- Source data:
____
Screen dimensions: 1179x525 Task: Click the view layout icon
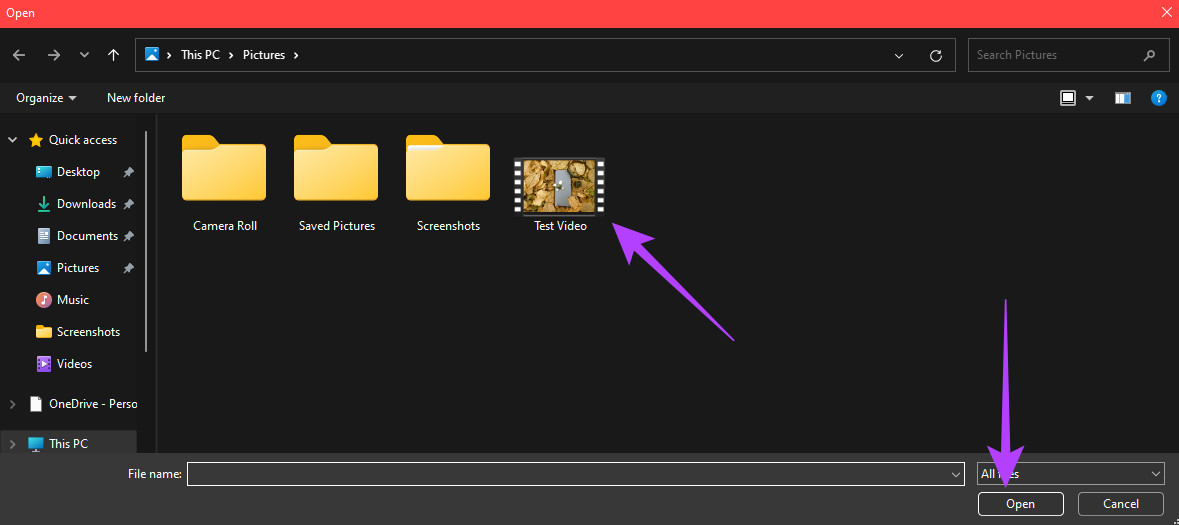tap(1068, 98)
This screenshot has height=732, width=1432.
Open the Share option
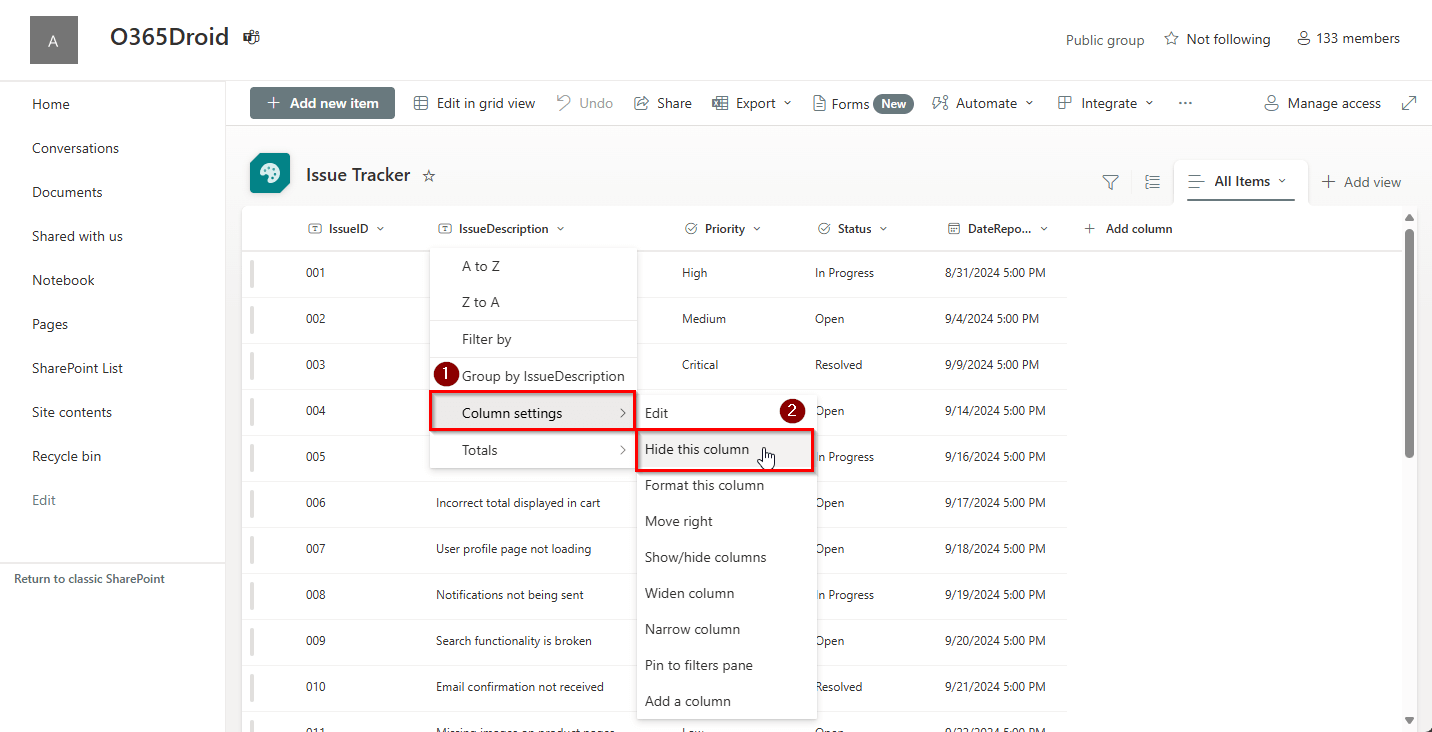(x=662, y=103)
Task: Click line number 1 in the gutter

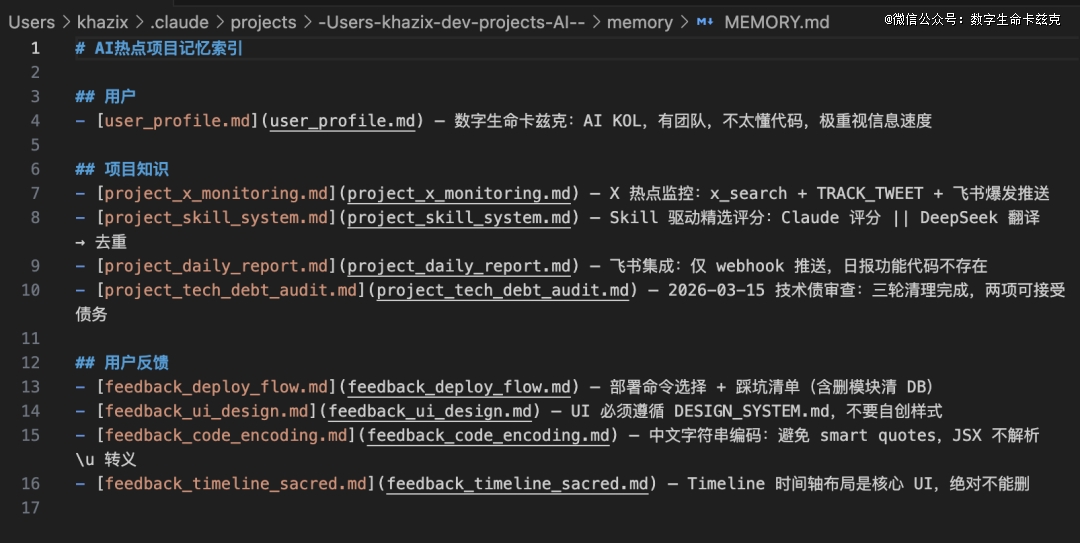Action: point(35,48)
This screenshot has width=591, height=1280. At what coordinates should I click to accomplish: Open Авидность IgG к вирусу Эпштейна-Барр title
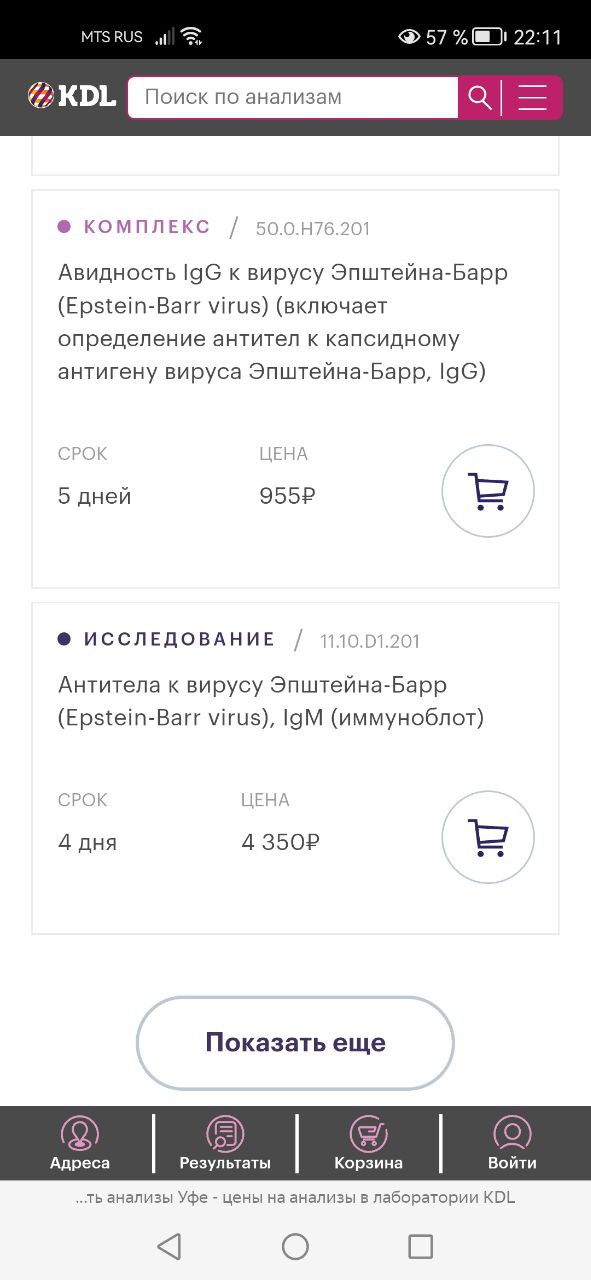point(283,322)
____
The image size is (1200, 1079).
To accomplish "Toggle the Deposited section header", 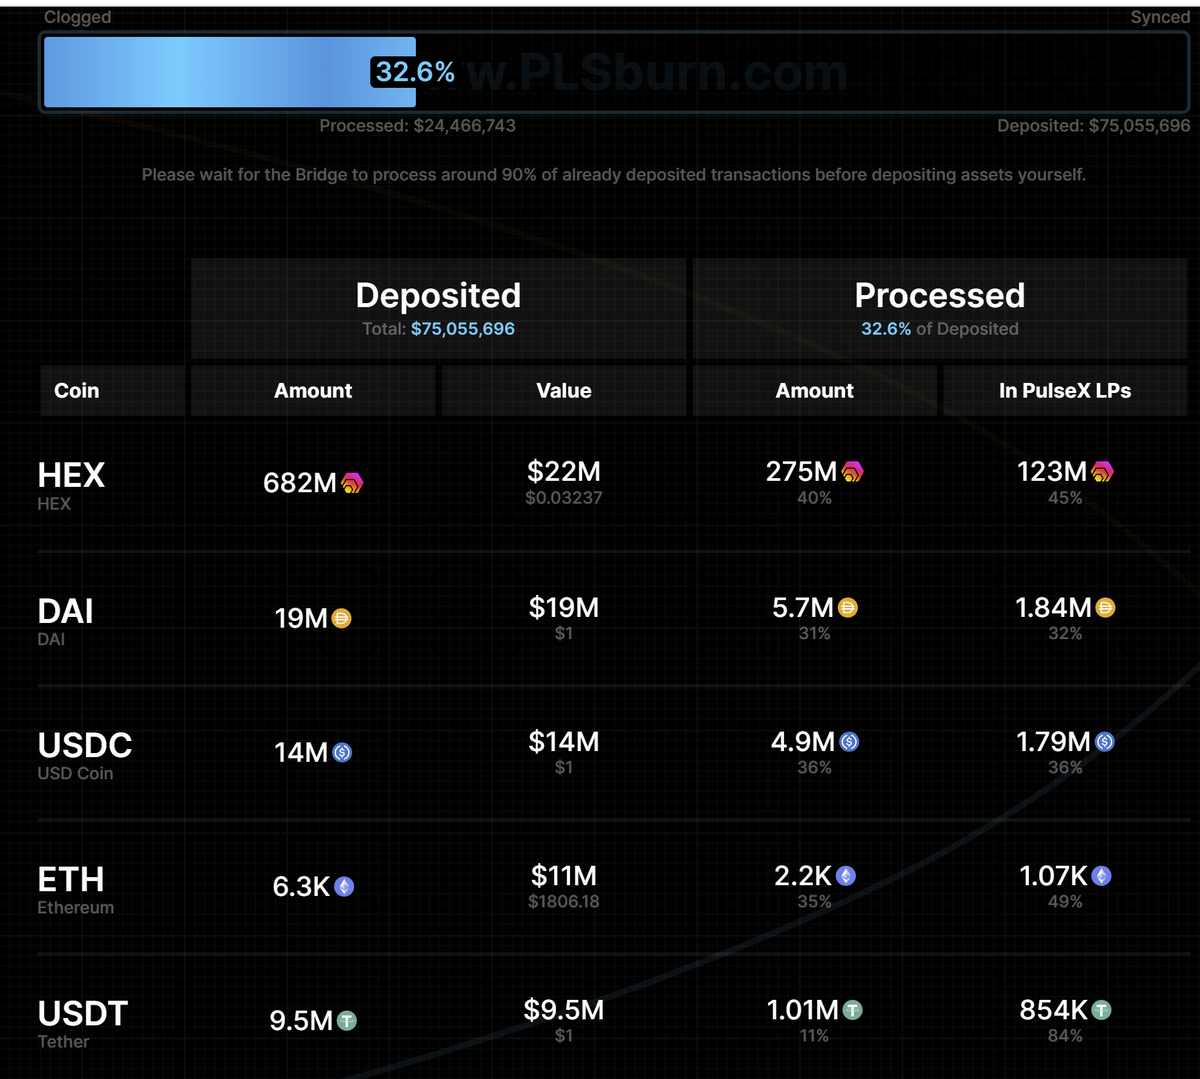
____
- What is needed: Line for line, output the entries above from the line with "The image size is (1200, 1079)." to the line with "the Deposited section", both included, and nothing more. Skip pictures.

- Answer for the task:
The image size is (1200, 1079).
To accomplish "Toggle the Deposited section header", 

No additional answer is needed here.